The second problem came in our plans to leave for St. Lucia training. We were first scheduled to leave 8am on Sunday but then the flight was switched from Canefield to a later flight at Melville. Because two volunteers were on stand-by we all got bumped and stayed at the Floral Gardens Guest House near Marigot.

The most recent problem has been trying to leave St. Lucia. We were scheduled to leave for Canefield on Saturday in two groups – a morning group and an afternoon, my group. Then we had to have 4 leave Friday and the rest on Sunday. I was going to leave Sunday until I found out today that now, I will be leaving Saturday with a couple others. I doubt that this will be the last change.

August 1

St. Lucia

July 31, 1990

September is the month we start teaching. Today we heard about our pay. We get a living allowance of $1350 EC per month. This includes $24 US for travel and leave. We will get an amount equal to this to settle in on our island of assignment.

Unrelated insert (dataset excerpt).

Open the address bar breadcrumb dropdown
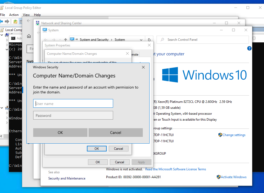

We also have been getting walking-around allowances of $10 EC a day. We received $100.00 in Dominica and $130 for St. Lucia. From what I hear the homestays have been getting $50 a day to take care of us. Madeline was talking about how she hasn’t gotten the rest yet.

In our handbook they have suggested percents for us in our budget. One thing I plan to do is save 10% in a savings account. We were told today that our pay would be placed in a checking account. Some volunteers said the checking did not earn interest so I plan on having a savings account for what I am not using.

We also get $200 per month as a readjustment allowance when we return to the states. Half of that I’ve asked to be placed in savings bonds.

July 31

St. Lucia

July 30, 1990

It was hot and sweaty making it very difficult for me to sleep with all the sea water. I did get to brush my teeth before bed and wash a little bit. Because it was so hot, Madeline thought it was a sign of an earthquake or hurricane coming.

There have been two earthquakes since I came to the Caribbean. One was on July 12 while we were in a taxi coming from Melville Airport to Roseau. None of us felt it. The other was here on St. Lucia last week. It was in the middle of the night and although something woke me up, I am not sure it was the earthquake. I thought I felt the bed shake that night but again was not conscious enough to be certain.

The earthquakes may be related to St. Lucia’s volcanic activity which has increased recently and enough to change its status. Both St. Lucia and Dominica have volcanic activity and sulphur lakes but Dominica’s volcano is dormant, I think. This does not mean it is dead.

Either way I think the biggest concern is hurricanes. This concern will last until September.